American Hair Metal - Steven Blush

This book is worth it just for the cover. Blush gives you an up close and personal look at the biggest, hairiest and most famous metal bands. Each page brings a band with still bigger hair, more makeup, hazier lenses and thickly studded leather outfits - all brand spanking new. Coupled with horrendous fan letters and quotes from the bands, the book is hysterical and wind-blowingly awful. "I see our group reaching the top and staying there for a long time..." - Michael Sweet - Stryper (1986)

Michael Palin - Diaries 1969-1979: The Python Years

A thick 600+ page book, Palin's Diaries start slowly but become increasingly engrossing. Covering the very first year Python starts making shows until the release of Life of Brian, Palin describes Python's ever-increasing popularity. Palin writes with a witty, kind and endearing voice as he describes the vast extremes in his life. One day he is being flown on Concorde to New York to fill a SNL show, the next he detailing one of his children's birthday parties. Like Kyle MacDonald (One Red Paperclip) he spends a great deal of time considering his life options and weighing what is selling out and what is best for his creative career and family. While Python squabbles continually amongst themselves, Palin presents them as all talented and funny friends, albeit with vastly different goals. Peppered with meetings, meals and events with the other Pythons, good friend George Harrison, Douglas Adams (Hitchhiker's Guide) and other British notables, you'll soon be drawn into Palin's world.

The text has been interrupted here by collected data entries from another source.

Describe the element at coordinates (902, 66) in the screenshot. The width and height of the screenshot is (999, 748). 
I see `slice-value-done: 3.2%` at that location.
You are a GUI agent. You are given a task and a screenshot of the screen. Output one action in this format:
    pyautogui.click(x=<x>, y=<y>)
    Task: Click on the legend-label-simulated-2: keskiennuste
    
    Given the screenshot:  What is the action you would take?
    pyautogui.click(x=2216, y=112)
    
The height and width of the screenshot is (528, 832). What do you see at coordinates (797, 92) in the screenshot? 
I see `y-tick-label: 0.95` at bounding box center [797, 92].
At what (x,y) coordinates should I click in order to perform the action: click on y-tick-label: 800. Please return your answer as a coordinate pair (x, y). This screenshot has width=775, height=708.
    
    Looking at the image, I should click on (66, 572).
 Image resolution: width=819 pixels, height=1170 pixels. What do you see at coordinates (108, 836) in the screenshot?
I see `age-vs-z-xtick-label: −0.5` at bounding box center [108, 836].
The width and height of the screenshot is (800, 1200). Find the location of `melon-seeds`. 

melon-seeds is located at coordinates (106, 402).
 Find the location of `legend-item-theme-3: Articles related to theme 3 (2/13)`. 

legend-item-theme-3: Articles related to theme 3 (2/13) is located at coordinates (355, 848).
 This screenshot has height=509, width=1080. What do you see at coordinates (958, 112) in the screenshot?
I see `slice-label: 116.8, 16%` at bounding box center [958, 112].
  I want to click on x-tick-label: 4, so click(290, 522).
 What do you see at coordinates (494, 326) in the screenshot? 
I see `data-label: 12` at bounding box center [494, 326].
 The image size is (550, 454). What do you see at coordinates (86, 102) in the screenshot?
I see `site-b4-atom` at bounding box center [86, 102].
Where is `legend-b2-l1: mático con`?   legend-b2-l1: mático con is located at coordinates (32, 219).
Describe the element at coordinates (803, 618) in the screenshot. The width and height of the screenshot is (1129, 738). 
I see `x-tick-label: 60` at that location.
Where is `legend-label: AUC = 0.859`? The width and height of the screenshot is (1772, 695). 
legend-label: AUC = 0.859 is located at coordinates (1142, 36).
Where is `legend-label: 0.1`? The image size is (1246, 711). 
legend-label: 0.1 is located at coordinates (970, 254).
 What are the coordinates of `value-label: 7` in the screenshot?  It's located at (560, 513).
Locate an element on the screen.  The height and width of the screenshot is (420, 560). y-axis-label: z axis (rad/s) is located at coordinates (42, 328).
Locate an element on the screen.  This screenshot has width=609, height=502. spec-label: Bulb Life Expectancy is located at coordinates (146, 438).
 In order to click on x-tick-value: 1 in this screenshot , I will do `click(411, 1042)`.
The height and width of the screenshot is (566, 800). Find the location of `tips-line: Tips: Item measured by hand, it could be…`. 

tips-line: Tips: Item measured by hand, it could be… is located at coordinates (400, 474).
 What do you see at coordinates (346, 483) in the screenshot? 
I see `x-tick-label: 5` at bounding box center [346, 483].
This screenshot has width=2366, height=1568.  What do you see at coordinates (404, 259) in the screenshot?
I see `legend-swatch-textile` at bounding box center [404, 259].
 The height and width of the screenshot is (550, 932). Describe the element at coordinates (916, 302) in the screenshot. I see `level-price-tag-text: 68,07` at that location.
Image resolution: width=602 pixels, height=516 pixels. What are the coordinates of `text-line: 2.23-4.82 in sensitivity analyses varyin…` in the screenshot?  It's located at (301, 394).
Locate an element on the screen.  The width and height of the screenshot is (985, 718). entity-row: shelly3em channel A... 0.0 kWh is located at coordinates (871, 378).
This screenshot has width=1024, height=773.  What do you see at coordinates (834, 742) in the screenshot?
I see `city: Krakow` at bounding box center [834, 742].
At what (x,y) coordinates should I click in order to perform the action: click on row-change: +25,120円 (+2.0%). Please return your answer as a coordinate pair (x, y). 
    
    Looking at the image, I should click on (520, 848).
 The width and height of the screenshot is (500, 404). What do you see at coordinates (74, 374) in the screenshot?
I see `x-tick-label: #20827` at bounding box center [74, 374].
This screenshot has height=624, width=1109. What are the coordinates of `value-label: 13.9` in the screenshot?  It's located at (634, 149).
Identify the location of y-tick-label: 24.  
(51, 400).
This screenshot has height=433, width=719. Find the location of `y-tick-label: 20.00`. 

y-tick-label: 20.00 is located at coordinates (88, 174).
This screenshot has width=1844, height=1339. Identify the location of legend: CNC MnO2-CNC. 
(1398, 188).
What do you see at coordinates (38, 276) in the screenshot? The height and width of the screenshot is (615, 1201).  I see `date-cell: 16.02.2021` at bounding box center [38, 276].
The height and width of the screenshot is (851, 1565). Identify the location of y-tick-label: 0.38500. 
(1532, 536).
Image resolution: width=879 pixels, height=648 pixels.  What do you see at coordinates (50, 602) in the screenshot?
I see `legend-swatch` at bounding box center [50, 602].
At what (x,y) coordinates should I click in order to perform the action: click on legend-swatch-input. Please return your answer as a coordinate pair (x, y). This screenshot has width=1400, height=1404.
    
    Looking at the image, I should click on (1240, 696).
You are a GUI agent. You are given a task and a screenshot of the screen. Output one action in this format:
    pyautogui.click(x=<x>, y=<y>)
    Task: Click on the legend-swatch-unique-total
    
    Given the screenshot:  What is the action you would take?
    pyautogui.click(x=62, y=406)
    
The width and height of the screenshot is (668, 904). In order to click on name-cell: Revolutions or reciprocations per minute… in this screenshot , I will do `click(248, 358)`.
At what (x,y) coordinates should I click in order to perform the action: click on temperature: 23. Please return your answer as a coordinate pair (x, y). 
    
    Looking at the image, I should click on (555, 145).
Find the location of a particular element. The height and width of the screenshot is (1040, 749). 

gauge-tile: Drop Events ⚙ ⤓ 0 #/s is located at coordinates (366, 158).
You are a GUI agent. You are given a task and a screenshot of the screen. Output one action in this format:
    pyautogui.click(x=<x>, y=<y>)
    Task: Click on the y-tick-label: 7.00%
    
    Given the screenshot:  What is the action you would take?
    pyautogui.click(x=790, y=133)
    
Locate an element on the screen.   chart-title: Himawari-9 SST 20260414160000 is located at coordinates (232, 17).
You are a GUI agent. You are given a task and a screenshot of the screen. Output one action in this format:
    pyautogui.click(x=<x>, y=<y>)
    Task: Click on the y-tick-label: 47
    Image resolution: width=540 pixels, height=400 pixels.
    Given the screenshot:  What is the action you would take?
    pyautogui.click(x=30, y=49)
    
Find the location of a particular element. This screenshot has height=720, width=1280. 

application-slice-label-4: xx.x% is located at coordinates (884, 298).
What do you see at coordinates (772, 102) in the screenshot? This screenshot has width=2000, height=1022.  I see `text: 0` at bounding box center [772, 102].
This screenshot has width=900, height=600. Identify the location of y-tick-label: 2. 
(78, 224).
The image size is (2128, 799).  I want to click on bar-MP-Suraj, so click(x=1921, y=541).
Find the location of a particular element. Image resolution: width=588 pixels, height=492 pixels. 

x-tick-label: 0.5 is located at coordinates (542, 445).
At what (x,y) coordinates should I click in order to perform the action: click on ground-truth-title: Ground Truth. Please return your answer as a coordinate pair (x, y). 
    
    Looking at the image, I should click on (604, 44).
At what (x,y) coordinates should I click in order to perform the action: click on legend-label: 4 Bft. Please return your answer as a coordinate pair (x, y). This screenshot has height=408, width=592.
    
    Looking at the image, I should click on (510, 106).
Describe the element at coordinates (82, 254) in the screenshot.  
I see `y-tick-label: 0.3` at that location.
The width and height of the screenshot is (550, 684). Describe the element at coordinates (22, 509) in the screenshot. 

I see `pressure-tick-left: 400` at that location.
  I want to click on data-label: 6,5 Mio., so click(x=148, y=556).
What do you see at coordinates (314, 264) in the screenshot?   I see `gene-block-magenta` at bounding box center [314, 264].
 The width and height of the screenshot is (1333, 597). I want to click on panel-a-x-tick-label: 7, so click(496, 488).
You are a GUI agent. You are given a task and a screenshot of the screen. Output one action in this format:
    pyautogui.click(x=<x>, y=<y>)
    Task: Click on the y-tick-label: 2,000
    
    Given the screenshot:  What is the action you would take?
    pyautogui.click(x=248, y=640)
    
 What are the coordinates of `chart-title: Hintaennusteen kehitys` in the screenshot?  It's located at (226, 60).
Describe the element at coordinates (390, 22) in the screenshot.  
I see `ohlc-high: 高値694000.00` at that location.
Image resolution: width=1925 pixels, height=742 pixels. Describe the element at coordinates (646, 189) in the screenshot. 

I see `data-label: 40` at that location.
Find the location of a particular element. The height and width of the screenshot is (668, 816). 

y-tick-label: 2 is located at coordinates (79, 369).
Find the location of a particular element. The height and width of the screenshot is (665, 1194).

Spoiler: This chunk of diaries end before Chapman's illness and subsequent death. So no need to have that axe hanging over your head like it did for me.

Money Changes Everything - Edited by Jenny Offill and Elissa Shappell

Offill and Shappell edited another book I started a few years ago, The Friend Who Got Away, a collection of stories by women who had "broken up" with a best friend and which I found too depressing to finish. Money Changes Everything, while definitely having its depressing moments, also has some wildly good ones too. Twenty-two writers talk about their material wealth (or lack thereof) and how they ended up there. From trust-funds to schooling paid with porn-writing to "the money train" arriving, all sides of the stickiest of subjects are represented here. An engrossing look at one of last still-taboo subjects in America.

Pontoon - Garrison Keiller

Told in his gentle, rolling monologue, Pontoon is all one can hope for in a Lake Woebegon story. Looney characters gently drift through, some angst on a small-scale Lutheran level, gentle teasing of Californians and many familiar names and faces. Interestingly, I think this is the first Keiller book where a Lake Woebegon resident leaves and this is found to be a positive thing. Sweet, funny and oddly out there.